Description of the task:
Only the text belongs in the answer: every line of the records below, transcribed exactly.
Extracted records START
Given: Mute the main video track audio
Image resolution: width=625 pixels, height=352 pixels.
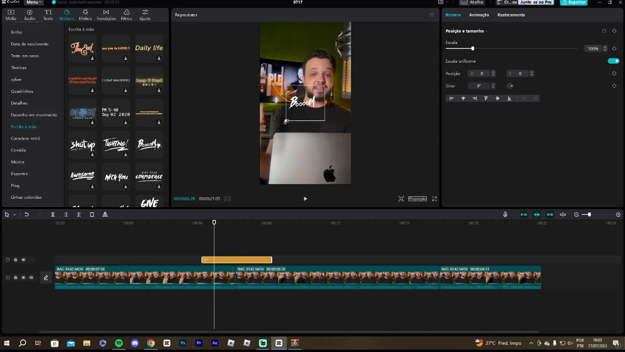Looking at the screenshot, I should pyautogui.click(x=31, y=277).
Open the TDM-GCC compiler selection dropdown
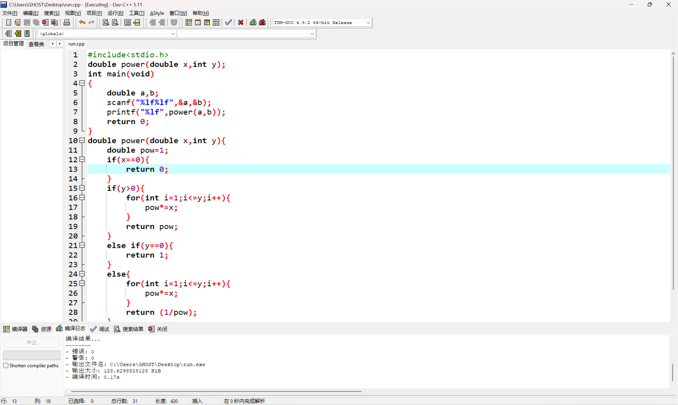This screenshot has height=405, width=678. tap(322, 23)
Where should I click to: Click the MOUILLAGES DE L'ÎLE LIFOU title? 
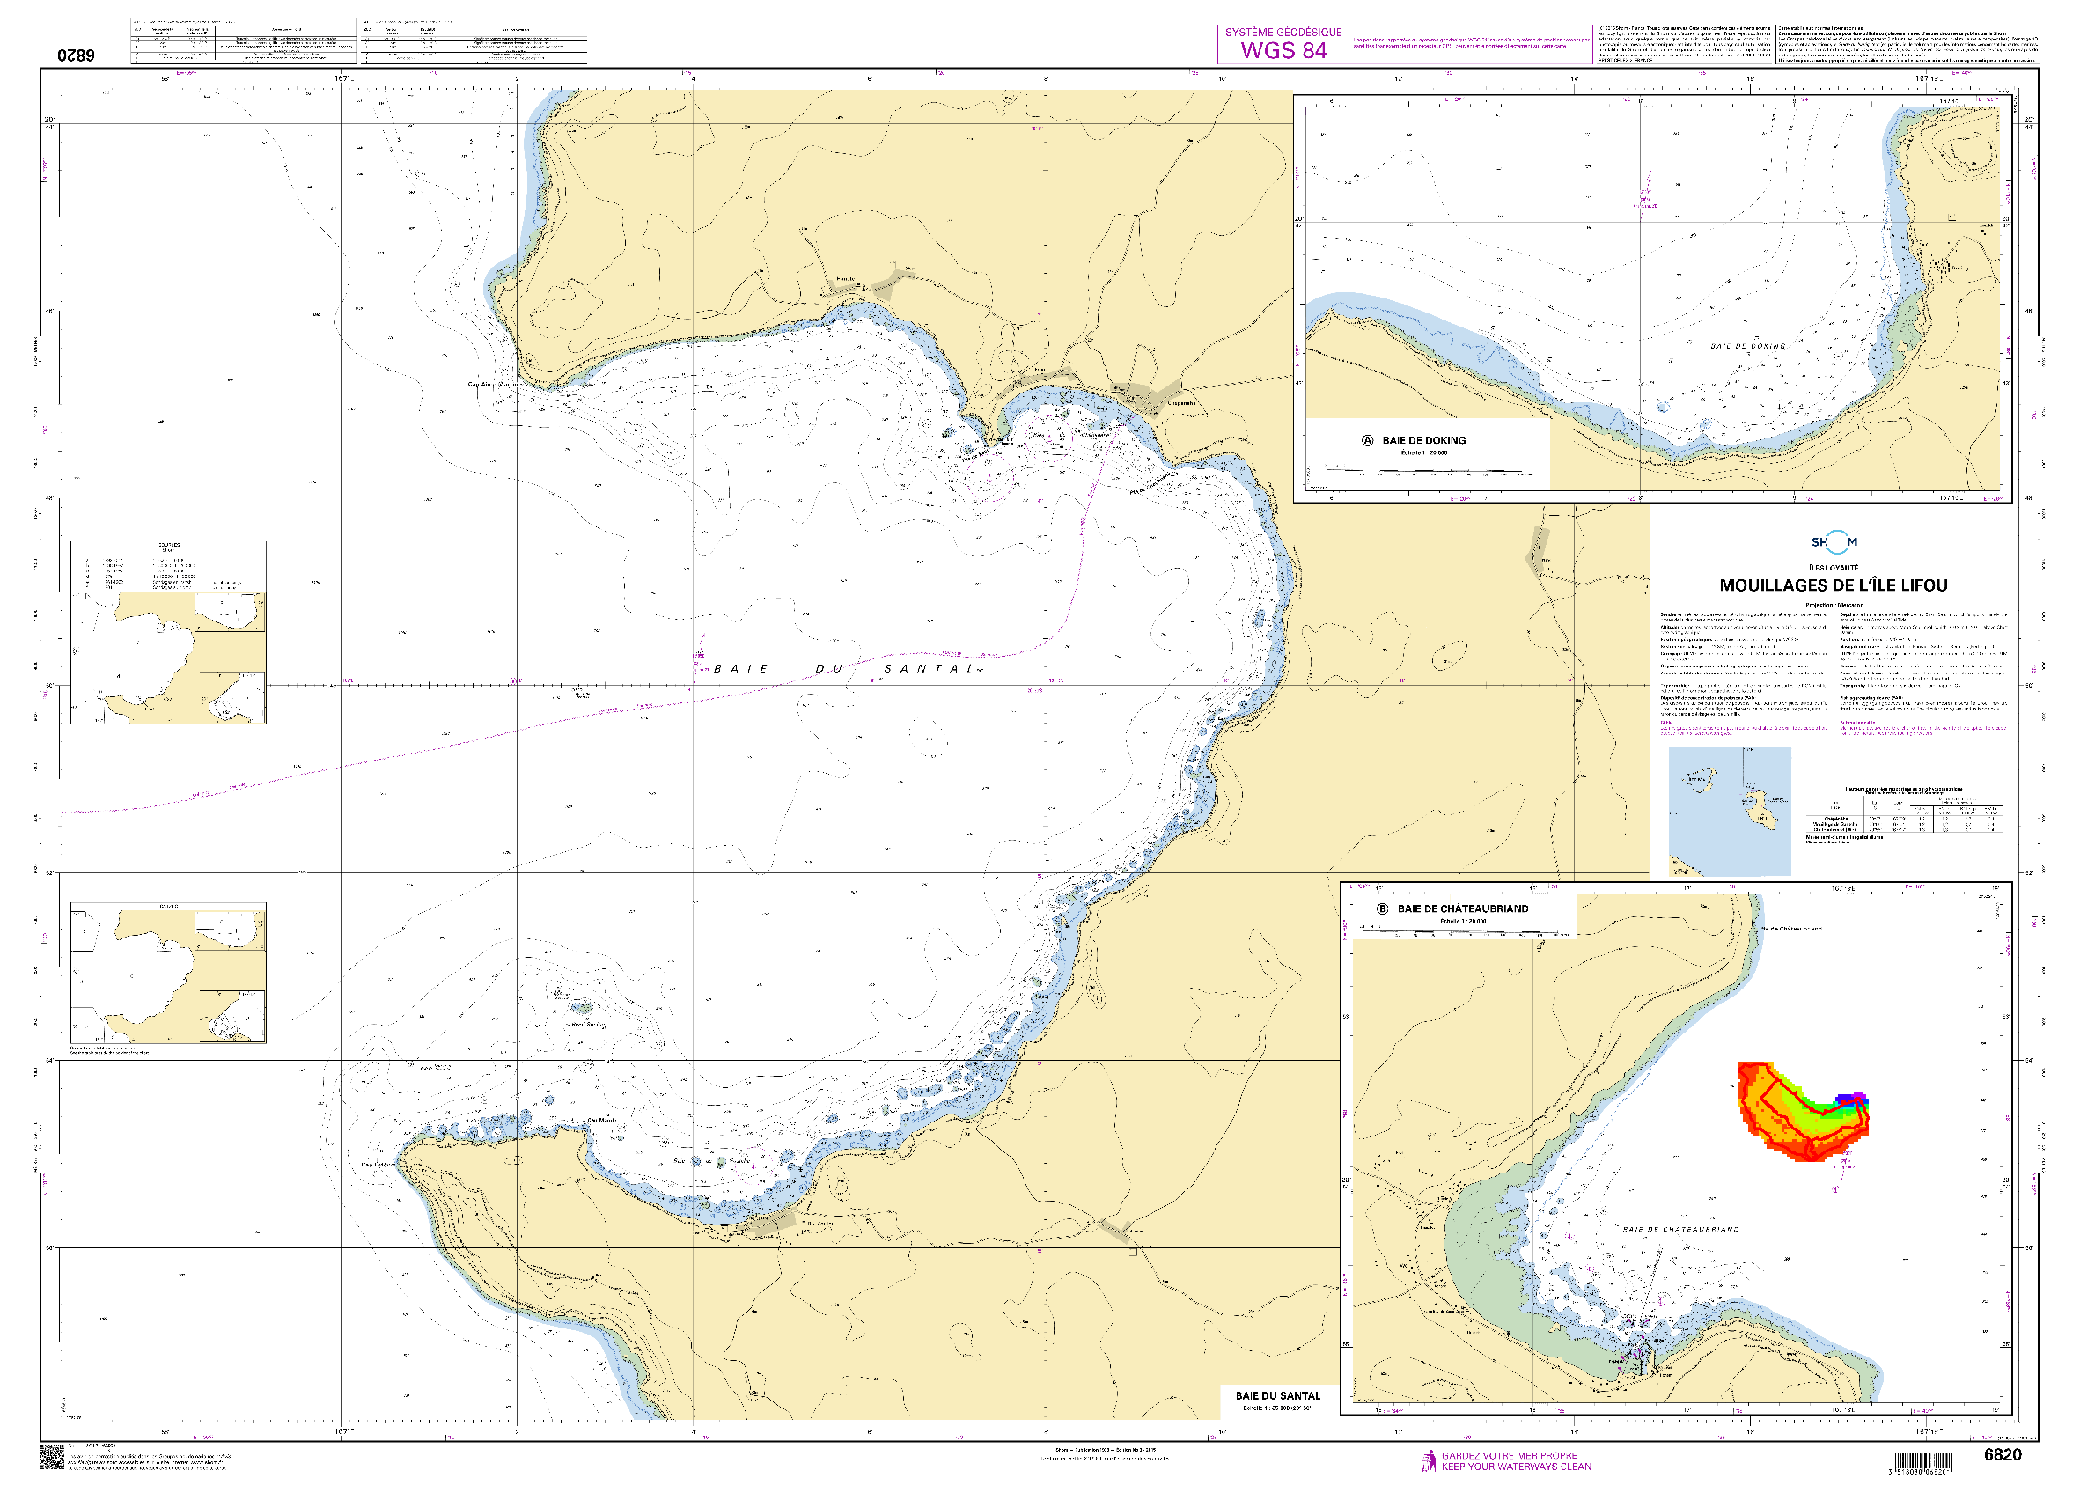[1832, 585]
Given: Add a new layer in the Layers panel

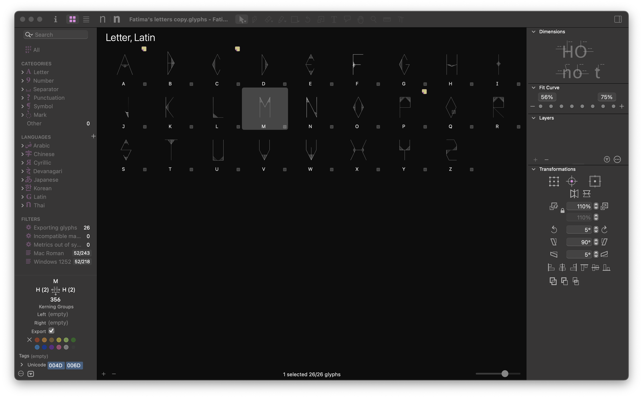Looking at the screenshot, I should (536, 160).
Extracted records END
Exercise answer:
Given: Mute the main video track audio
Image resolution: width=625 pixels, height=352 pixels.
Looking at the screenshot, I should pyautogui.click(x=31, y=277).
Open the TDM-GCC compiler selection dropdown
This screenshot has height=405, width=678. tap(322, 23)
Where should I click to: Click the MOUILLAGES DE L'ÎLE LIFOU title? 
[1832, 585]
Given: Add a new layer in the Layers panel

Looking at the screenshot, I should (536, 160).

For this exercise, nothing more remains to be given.